In addition, he says, he speaks with Ben DeCosta, aviation general manager at Hartsfield-Jackson; the management teams of key operators, such as Delta Air Lines and TBI Airport Management, Inc., which is the management company that handles Concourse E.
"International arrivals have grown so much in this concourse [Concourse E]," Kremer says, "some of the flights that [would] typically take off from this terminal, [have to] take off at other terminals."
Another aspect of his job led him to take part in helping design the 1.2 million-square-foot Maynard H. Jackson, Jr., International Terminal, which is currently under construction, and is scheduled to open in the Spring of 2012. He says he was responsible for helping make sure the design enhanced the efficiency of Customs and Border Protection operations at the airport.
He says his travels on behalf of the federal government gave him ideas for the new terminal, such as the concept of a "triage counter," that he saw at the ports of Miami, Fla., Los Angeles, Calif., and Toronto, Canada. Kremer says a triage counter will help operations run more smoothly, by sending international passengers, who may have any type of problem, to the counter. Officers at the triage counter, would determine where to direct, or send a passenger from there.
Kremer says that, when the new international terminal opens, Atlanta-bound international passengers won't have to re-check their luggage with the Transportation Security Administration, like they currently do, in Concourse E. Once passengers land in Atlanta, they will claim their luggage with Customs and Border Protection, and exit the building.
With the combination of 28 gates in Concourse E and 12 gates in the new international terminal, Atlanta's airport will have 40 international gates, he says, proudly.
Reflecting on how he chose his career path, Kremer says he was born in Minot, N.D., and has always had a strong interest in law enforcement. In the 1970's and 1980's, he served with the Stanton Police Department, the Portal Police Department and the Burke County Sheriff's Department, all in North Dakota. His career path took a different turn when he met an official from U.S. Customs and Border Protection, which at that time, was called the Immigration and Naturalization Service (INS).
"I grew up in a border town, and I was working for the sheriff's department," he says. "The port director for Immigration [INS], up in North Dakota, encouraged me."
Kremer says he joined the INS in 1983. "I guess it's the satisfaction of taking bad people off the streets, making sure they don't pose a threat to society," he says. Later, he took the position of port director for immigration at the Port of St. Louis, in St. Louis, Mo., and moved to the Peach state, when he became the assistant port director at the Port of Atlanta in 1992, he says.

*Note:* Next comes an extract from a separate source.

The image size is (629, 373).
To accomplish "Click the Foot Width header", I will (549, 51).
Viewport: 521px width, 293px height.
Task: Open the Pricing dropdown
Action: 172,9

In 1999, he became the assistant chief inspector at INS headquarters in Washington D.C., and continued to climb the ladder, until he became port director at the Port of Atlanta, in 2008.
He says the two things that make his job satisfying are the Customs and Border Protection officers, who make up an excellent support team, and the strong sense of cooperation among the people and agencies with whom he works. "The most important is the good relationship we have with the City of Atlanta," he says. "All of us [City of Atlanta and Customs and Border Protection] work together, and have a great management."